(INFORMATION GIVEN)

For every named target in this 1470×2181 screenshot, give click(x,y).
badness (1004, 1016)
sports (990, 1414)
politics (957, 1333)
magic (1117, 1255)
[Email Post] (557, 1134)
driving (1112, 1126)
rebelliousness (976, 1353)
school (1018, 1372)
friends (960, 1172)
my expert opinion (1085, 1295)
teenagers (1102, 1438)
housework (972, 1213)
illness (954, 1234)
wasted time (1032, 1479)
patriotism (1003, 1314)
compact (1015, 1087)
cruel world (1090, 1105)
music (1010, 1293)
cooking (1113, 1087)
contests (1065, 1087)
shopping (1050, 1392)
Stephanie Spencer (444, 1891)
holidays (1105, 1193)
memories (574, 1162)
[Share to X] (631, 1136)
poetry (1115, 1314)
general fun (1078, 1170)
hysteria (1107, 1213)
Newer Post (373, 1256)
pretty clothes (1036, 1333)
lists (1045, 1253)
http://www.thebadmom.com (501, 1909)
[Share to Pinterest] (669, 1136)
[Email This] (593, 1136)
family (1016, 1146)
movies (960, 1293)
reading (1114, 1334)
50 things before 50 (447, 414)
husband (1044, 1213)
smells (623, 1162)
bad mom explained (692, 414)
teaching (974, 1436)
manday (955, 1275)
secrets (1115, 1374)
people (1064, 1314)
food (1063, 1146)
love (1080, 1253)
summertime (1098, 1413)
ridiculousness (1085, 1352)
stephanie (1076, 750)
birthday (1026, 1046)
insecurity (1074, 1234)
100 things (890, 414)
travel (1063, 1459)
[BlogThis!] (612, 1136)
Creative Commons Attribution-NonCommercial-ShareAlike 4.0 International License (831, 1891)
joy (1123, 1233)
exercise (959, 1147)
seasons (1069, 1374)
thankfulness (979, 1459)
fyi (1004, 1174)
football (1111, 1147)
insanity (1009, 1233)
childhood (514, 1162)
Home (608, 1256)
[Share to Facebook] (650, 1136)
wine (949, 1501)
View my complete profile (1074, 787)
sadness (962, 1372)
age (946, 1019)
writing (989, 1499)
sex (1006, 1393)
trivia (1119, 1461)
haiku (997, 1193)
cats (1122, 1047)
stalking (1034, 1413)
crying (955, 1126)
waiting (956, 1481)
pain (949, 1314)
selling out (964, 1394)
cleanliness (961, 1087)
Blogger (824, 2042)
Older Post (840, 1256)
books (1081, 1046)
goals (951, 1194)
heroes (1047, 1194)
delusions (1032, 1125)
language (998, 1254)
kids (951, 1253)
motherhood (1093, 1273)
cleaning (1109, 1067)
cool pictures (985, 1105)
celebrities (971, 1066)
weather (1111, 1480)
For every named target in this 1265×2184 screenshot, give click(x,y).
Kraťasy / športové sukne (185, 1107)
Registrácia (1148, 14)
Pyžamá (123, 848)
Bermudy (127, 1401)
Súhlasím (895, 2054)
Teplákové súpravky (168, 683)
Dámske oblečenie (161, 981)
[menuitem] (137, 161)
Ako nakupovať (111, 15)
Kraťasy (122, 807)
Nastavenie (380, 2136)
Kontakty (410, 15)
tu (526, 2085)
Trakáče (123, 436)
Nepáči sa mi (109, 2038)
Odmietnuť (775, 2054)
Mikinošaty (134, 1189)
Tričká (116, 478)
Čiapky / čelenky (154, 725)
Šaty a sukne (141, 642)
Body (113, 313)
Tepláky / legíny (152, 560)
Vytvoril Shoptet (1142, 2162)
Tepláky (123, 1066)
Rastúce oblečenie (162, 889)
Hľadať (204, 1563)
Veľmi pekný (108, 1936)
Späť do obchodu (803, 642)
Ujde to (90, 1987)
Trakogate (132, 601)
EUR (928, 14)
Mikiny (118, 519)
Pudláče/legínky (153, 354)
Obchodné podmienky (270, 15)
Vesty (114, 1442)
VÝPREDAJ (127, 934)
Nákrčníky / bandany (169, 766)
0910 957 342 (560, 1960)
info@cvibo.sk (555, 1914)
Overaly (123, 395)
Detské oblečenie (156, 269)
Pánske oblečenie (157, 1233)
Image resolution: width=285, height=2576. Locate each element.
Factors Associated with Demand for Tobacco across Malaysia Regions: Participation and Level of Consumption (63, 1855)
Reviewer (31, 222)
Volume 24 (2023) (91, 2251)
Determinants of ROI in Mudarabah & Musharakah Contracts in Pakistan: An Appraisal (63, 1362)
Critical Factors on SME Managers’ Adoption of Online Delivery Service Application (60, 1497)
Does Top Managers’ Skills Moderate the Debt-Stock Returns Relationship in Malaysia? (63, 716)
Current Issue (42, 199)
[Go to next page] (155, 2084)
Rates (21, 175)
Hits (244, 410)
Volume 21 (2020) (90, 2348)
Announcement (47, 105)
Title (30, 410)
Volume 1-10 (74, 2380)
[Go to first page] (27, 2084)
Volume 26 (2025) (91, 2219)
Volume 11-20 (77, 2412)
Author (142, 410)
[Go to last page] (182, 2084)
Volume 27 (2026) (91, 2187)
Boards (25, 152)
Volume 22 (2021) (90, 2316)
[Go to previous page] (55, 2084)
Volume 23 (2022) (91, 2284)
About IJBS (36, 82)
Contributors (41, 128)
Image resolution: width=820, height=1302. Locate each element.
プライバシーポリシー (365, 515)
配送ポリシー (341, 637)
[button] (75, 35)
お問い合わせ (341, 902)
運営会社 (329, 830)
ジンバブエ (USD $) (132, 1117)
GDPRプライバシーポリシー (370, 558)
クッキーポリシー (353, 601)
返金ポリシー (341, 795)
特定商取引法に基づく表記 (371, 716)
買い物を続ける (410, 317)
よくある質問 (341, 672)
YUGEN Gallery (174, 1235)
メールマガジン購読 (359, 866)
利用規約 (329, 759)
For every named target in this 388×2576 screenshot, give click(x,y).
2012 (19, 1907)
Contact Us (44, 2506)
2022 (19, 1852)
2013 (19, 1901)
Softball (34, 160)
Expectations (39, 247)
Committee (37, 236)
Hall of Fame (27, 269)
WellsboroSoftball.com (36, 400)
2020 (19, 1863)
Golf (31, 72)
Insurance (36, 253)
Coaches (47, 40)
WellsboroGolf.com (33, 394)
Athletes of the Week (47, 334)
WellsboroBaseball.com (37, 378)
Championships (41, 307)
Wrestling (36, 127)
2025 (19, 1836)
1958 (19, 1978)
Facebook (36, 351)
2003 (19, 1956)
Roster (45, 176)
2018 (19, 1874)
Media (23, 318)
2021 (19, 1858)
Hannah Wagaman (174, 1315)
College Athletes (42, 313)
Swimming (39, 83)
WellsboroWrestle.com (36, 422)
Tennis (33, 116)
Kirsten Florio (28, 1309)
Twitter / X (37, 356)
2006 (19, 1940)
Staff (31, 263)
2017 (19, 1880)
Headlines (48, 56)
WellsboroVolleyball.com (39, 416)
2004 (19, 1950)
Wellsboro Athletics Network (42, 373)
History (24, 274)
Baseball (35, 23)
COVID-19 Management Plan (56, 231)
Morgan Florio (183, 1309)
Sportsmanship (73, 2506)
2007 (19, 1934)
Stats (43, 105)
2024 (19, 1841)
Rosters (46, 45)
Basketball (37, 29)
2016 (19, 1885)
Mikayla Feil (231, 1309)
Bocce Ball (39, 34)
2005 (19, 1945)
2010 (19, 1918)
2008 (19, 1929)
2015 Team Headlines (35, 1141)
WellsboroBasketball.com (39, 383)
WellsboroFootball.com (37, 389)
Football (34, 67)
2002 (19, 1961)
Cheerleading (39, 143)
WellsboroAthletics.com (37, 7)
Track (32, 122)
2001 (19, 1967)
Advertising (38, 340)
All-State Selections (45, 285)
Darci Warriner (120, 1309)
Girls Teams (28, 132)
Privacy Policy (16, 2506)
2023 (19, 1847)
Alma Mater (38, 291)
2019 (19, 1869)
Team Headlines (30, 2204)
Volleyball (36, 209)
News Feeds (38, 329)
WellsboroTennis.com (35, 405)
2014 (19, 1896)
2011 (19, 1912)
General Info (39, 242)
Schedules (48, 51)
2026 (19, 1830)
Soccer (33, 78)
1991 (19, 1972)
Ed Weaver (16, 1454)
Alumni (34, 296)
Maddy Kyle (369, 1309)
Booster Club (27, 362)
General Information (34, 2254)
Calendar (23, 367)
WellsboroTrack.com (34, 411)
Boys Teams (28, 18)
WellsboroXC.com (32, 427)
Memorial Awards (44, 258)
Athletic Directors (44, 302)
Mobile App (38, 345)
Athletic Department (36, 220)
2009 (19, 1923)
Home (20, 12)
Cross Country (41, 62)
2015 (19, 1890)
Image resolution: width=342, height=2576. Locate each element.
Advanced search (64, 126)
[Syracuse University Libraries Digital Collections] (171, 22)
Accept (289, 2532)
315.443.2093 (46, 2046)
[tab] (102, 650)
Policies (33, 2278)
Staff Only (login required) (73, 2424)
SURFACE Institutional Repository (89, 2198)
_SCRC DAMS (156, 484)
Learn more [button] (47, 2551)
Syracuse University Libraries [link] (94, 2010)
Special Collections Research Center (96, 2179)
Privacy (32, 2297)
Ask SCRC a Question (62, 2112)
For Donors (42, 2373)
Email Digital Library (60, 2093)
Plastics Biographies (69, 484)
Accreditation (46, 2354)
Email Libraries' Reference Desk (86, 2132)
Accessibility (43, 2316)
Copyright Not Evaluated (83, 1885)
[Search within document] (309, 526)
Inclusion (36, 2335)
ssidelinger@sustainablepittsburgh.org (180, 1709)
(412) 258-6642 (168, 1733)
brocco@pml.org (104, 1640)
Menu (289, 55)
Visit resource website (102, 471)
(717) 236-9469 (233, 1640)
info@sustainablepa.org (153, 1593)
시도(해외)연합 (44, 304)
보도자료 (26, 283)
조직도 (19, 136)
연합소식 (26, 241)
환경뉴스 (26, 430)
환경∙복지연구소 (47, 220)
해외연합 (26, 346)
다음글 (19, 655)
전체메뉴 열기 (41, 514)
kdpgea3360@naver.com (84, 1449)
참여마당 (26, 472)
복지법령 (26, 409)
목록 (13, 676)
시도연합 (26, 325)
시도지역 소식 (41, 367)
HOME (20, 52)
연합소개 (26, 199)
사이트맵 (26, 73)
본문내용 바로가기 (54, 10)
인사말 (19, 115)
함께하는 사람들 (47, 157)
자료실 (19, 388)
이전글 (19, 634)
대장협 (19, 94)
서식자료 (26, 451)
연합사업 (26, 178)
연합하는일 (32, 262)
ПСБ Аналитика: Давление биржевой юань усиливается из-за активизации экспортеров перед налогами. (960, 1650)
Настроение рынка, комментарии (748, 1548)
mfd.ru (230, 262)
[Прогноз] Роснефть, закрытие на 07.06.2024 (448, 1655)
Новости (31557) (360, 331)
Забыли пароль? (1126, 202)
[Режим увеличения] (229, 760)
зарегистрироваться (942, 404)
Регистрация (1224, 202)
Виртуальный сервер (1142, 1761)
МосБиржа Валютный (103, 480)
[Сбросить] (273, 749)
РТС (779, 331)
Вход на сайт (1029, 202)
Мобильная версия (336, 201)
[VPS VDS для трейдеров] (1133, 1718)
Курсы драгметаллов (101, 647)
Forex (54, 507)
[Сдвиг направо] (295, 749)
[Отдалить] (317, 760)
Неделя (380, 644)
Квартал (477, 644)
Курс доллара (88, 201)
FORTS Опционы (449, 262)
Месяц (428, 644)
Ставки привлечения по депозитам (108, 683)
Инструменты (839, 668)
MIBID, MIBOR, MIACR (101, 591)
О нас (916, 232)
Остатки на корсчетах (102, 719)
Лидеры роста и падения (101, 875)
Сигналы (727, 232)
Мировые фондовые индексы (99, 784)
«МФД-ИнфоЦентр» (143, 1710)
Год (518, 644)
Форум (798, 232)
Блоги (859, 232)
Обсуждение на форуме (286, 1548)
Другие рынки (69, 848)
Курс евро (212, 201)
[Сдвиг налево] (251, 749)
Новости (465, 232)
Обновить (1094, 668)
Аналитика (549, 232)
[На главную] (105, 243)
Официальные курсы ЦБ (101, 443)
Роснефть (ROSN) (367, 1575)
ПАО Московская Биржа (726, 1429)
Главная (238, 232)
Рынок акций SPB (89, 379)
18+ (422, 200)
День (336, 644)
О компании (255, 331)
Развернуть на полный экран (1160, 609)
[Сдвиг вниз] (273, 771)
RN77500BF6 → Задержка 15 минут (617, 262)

(End INFORMATION GIVEN)

- [YOUR OBJECTIVE] Extract the lines above, from the first one through the one containing "patriotism (1003, 1314)", and return only those, unchanged.

- [FINISHED EXERCISE]
For every named target in this 1470×2181 screenshot, give click(x,y).
badness (1004, 1016)
sports (990, 1414)
politics (957, 1333)
magic (1117, 1255)
[Email Post] (557, 1134)
driving (1112, 1126)
rebelliousness (976, 1353)
school (1018, 1372)
friends (960, 1172)
my expert opinion (1085, 1295)
teenagers (1102, 1438)
housework (972, 1213)
illness (954, 1234)
wasted time (1032, 1479)
patriotism (1003, 1314)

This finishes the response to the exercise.